Exercise:
For the listing that follows, give again exactly the lines from the one with "This screenshot has height=916, width=1866." to the one with "Image resolution: width=1242", including both.
***** Listed records *****
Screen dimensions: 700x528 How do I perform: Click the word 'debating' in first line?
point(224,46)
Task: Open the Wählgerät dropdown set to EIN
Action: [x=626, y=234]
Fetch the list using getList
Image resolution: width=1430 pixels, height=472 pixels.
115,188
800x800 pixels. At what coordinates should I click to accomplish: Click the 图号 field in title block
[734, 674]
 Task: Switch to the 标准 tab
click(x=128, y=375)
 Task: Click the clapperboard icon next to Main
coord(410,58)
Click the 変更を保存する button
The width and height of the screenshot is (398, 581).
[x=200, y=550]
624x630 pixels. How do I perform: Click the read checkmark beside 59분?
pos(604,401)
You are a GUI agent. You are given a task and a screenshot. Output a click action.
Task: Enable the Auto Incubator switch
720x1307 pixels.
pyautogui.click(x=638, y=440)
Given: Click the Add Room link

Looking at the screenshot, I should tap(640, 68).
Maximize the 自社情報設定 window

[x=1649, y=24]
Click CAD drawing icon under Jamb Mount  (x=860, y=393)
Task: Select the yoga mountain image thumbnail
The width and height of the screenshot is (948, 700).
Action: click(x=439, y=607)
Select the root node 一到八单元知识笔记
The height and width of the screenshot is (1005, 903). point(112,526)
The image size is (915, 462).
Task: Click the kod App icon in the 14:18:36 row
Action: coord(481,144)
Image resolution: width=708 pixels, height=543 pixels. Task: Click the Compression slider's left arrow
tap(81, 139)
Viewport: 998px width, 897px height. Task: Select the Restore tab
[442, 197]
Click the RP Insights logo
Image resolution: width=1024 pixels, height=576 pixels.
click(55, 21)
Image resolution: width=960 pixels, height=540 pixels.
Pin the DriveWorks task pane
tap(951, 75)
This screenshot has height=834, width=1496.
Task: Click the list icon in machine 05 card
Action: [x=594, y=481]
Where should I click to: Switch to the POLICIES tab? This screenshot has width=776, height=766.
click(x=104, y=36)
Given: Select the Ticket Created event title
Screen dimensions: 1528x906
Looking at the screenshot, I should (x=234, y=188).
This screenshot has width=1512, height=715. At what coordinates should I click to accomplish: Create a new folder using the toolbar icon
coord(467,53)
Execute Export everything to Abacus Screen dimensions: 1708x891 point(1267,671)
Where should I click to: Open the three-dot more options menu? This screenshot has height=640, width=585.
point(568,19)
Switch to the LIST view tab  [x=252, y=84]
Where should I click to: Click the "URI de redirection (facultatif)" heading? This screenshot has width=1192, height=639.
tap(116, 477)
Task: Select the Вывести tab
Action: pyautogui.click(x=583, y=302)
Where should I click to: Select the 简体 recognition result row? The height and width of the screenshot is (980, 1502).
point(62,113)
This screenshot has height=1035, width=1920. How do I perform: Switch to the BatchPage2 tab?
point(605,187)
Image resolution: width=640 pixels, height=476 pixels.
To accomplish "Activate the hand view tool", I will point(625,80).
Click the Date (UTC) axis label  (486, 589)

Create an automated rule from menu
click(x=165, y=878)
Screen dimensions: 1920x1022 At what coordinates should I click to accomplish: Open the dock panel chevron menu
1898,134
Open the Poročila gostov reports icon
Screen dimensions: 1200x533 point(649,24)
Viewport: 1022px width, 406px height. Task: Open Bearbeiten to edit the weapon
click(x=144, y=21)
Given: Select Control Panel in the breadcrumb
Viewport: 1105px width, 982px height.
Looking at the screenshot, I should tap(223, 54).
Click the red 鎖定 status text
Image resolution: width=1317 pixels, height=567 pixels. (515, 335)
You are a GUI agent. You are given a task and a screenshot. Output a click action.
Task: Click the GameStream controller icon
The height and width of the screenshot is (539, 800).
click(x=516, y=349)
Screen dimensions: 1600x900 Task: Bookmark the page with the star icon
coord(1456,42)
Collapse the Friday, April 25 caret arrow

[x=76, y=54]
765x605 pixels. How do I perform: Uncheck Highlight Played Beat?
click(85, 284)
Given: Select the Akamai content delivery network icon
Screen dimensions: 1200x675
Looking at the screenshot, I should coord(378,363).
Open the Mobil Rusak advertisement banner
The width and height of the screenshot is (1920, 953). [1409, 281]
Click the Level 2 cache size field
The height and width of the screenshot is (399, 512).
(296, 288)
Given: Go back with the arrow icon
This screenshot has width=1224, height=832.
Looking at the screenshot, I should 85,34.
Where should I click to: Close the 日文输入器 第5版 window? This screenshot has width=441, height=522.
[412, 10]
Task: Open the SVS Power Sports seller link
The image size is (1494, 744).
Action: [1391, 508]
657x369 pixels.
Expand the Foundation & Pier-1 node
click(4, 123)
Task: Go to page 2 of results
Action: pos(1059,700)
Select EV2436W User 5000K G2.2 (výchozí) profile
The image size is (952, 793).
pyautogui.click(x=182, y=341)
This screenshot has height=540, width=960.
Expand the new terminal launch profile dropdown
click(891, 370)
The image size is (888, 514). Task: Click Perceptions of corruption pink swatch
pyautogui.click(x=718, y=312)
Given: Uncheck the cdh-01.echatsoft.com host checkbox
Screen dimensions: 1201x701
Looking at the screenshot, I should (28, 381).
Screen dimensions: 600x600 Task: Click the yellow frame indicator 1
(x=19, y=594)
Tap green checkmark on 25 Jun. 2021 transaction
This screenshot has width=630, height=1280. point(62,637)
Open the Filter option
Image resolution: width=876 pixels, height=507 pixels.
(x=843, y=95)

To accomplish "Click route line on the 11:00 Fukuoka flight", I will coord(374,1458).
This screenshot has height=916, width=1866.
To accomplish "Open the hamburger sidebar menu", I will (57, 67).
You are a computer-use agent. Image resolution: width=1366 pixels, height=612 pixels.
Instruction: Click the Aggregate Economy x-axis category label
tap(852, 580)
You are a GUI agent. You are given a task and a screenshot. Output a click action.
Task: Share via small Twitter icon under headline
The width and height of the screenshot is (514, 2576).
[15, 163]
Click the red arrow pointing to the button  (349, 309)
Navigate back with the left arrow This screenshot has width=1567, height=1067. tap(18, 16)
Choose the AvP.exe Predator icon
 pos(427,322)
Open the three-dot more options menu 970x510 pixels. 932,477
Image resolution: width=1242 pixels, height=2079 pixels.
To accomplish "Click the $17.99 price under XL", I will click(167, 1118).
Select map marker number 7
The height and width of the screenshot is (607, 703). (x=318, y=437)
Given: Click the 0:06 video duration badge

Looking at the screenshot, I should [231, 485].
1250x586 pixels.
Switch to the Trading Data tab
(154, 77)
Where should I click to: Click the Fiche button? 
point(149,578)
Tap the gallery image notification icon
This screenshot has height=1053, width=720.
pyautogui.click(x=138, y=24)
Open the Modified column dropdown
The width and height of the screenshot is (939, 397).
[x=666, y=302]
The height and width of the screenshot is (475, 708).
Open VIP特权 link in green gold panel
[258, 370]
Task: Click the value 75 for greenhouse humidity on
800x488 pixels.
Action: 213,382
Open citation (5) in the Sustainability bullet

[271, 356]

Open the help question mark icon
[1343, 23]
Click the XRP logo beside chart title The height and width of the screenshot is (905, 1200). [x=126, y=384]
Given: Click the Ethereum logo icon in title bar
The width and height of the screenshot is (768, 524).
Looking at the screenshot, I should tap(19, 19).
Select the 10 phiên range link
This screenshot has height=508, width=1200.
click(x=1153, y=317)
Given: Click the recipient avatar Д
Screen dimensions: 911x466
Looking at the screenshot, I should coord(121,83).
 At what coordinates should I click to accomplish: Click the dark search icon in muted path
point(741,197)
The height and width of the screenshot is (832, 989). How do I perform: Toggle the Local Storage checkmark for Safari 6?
*****
Expected answer:
This screenshot has height=916, width=1866.
To accomplish "Open the hamburger sidebar menu", I will (57, 67).
You are a computer-use agent. Image resolution: width=1366 pixels, height=612 pixels.
Instruction: Click the Aggregate Economy x-axis category label
tap(852, 580)
You are a GUI agent. You are given a task and a screenshot. Output a click action.
Task: Share via small Twitter icon under headline
The width and height of the screenshot is (514, 2576).
[15, 163]
Click the red arrow pointing to the button  (349, 309)
Navigate back with the left arrow This screenshot has width=1567, height=1067. tap(18, 16)
Choose the AvP.exe Predator icon
 pos(427,322)
Open the three-dot more options menu 970x510 pixels. 932,477
Image resolution: width=1242 pixels, height=2079 pixels.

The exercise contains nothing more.